To spare the fashion press, let’s get public radio to give a rundown of LAFW’s problems. In 2012, a segment called “Fashion Week Season: Is LA’s Week Relevant?”ran on The Madeleine Brand Show which formerly ran on KPCC (89.3 FM.). While fair-minded, the segment dished out a few bruisers.
Fashion students interviewed for the segment did not have LAFW on their radar screens. It implied that the public didn’t seem to care about it. The segment also noted that no star designers with a primary residence in the Los Angeles area produce runway shows at LAFW. Then there was this coup de grȃce from Pulitzer award winning fashion reporter Robin Givhan.
The established designers with deep pockets go to New York’s Fashion Week because fashion press and luxury department store buyers, such as Neiman Marcus Chief Executive Officer Jim Gold, are there.
"And you might luck out and get Jim Gold sitting in your front row, but Jim Gold is not going to L.A.," said Givhan matter-of-factly.
Ouch.”
That was the segment’s reporter writing ouch, but we cried ouch too.
A lot of people have been thinking about how to improve LAFW. We talked to veteran fashion show producers, designers and fashion industry people on how to tend to LAFW’s ailments and what’s going to bring out LAFW’s best. Kelsi Smith, Marco Morante and Michelle Dalton Tyree had some good ideas.
Smith is the producer of the Los Angeles Fashion Council, which will be running its Los Angeles Collections presentations on March 11-12 and a market on March 16-19 at the Academy Award Clothes showroom building.
Smith said that everybody needs to ratchet down their expectations of LAFW and not expect that it to compete with New York Fashion Week. “I have a lot of experience with other fashion weeks, and L.A. is not doing it completely wrong,” she said.
“Go to New York to see established designers,” she said. “Go to L.A. to see emerging designers. Los Angeles needs to be the destination for emerging designers. It is where you see them before they graduate to New York. That is our niche in the market.”

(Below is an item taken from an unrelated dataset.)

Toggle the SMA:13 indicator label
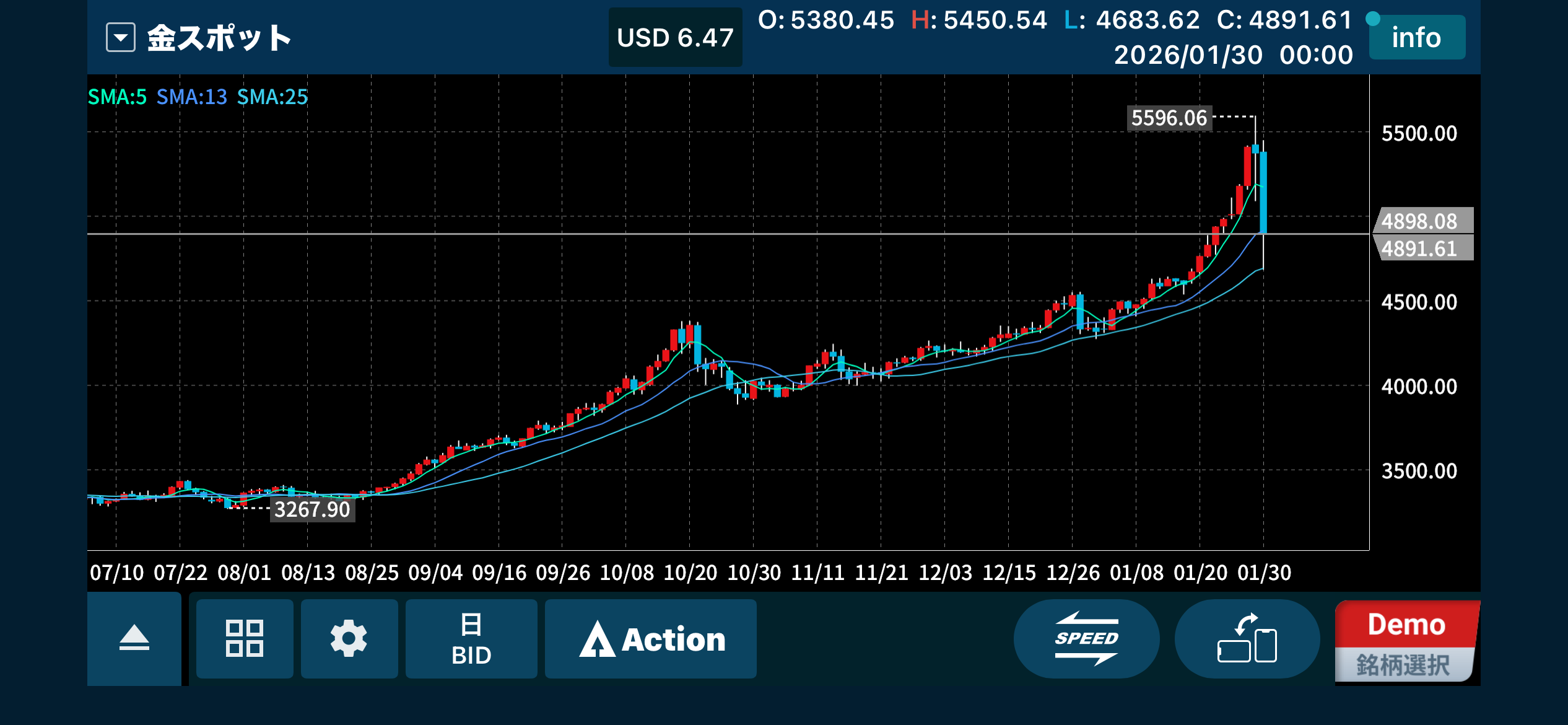 [x=191, y=97]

Michelle Dalton Tyree has covered past LAFWs as a reporter for Women’s Wear Daily and currently as founder and editor-in-chief of Fashion Trends Daily. But when she ran a high fashion boutique in Los Angeles a few years ago, she didn’t go to LAFW. Instead she met with designers at private events.
To get the attention of retailers and designers, LAFW needs to go beyond the efforts of the independent producers currently running the events, she said. City government and entertainment industry titans should give more support to LAFW.

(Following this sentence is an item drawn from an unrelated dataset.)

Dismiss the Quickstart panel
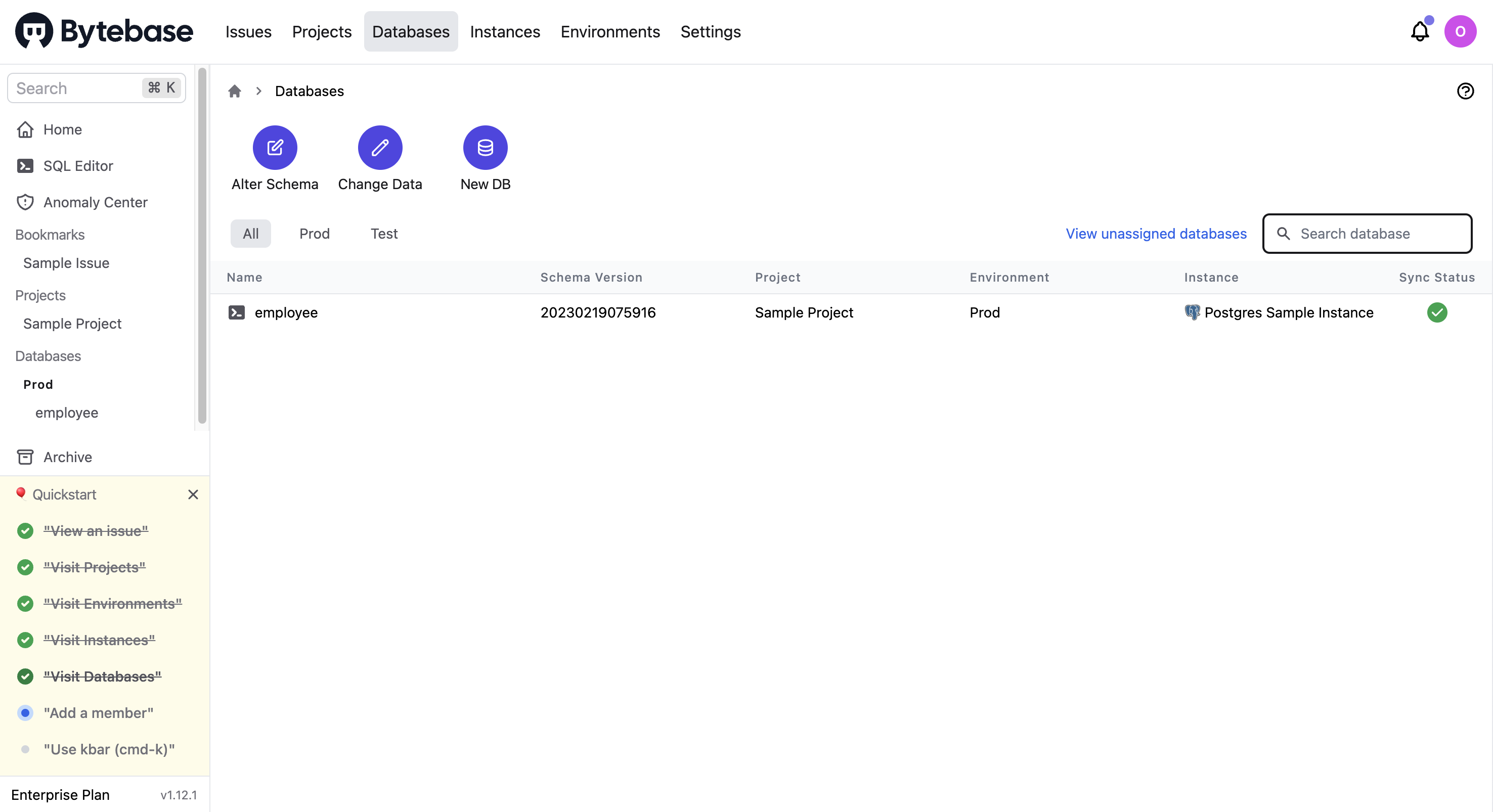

“Big money needs to pour in,” Dalton Tyree said.”Major money, that is the secret sauce that we’re missing here.”
Los Angeles Mayor Eric Garcetti has been a supporter of LAFW. He attended the opening of Style Week on March 9 and gave proclamations to the LAFW producers of Style Week, but there is no city financial support for the week. However, city officials will meet with executives from Style Fashion week to consider how to build relationships with the mayor's entertainment industry contacts and the LA Fashion Market, which is scheduled five times annually in the city's fashion district, according to a statement from the mayor's office.
Marco Morante of Los Angeles-based label Marco Marco said that one problem with LAFW was that the shows were, well, boring. “You really have to put something out there if you want people to notice,” he said.

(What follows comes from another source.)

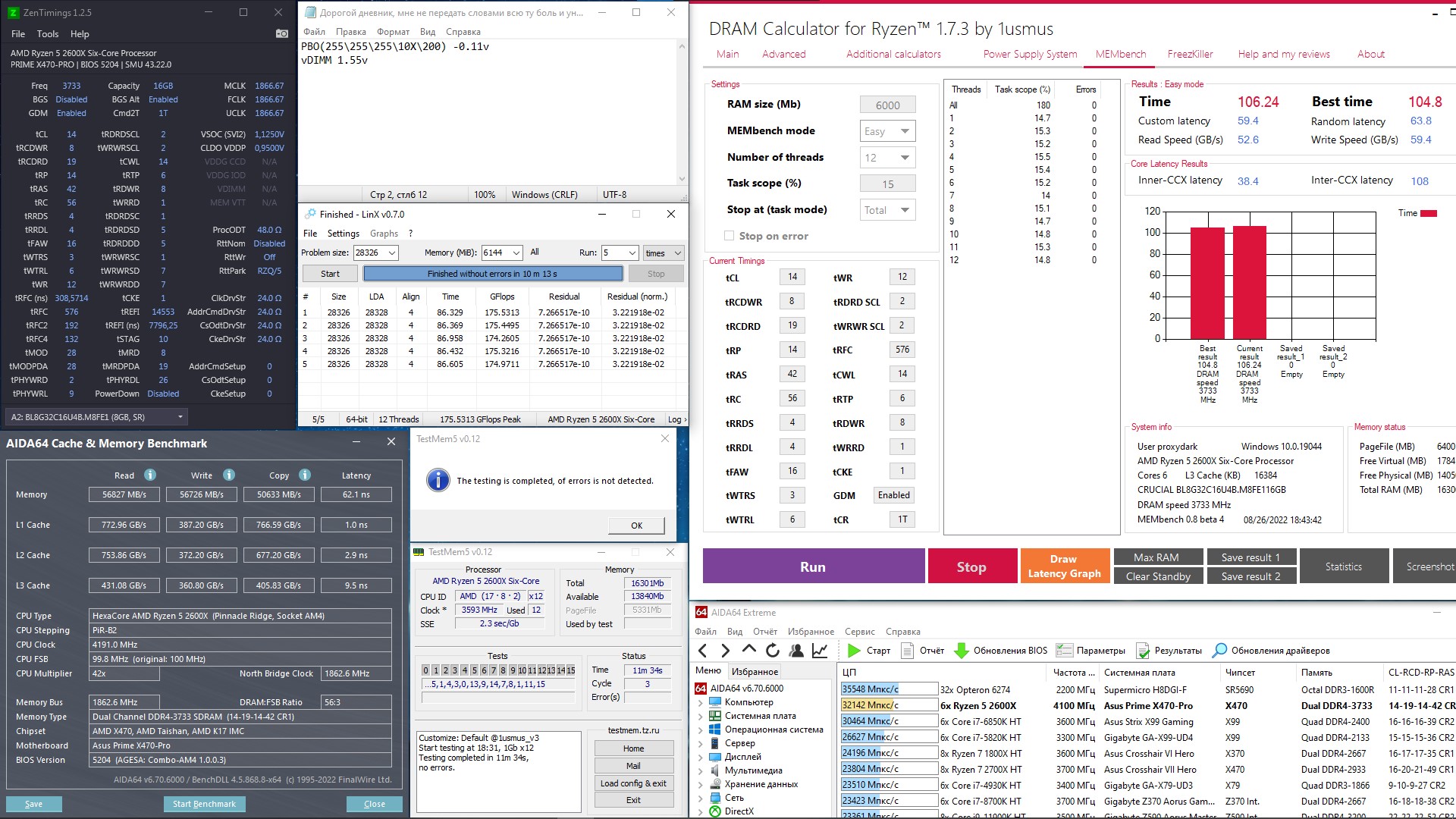Open the LinX Problem size dropdown
The height and width of the screenshot is (819, 1456).
[391, 253]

In his runway show last season at StyleFashion Week, he had drag queens, muscle men and dudes in heels and beards showing off the Marco Marco label’s underwear collection. Lindsay Lohan was in the audience to catch his event.
“You don’t have to put on a circus,” he assured. “But runway shows typically are an opportunity to showcase your clothing in a performance manner. If you are using the runway as a catalog, you’re wasting our time and everybody else’s. Fashions shows should transport you emotionally and visually.”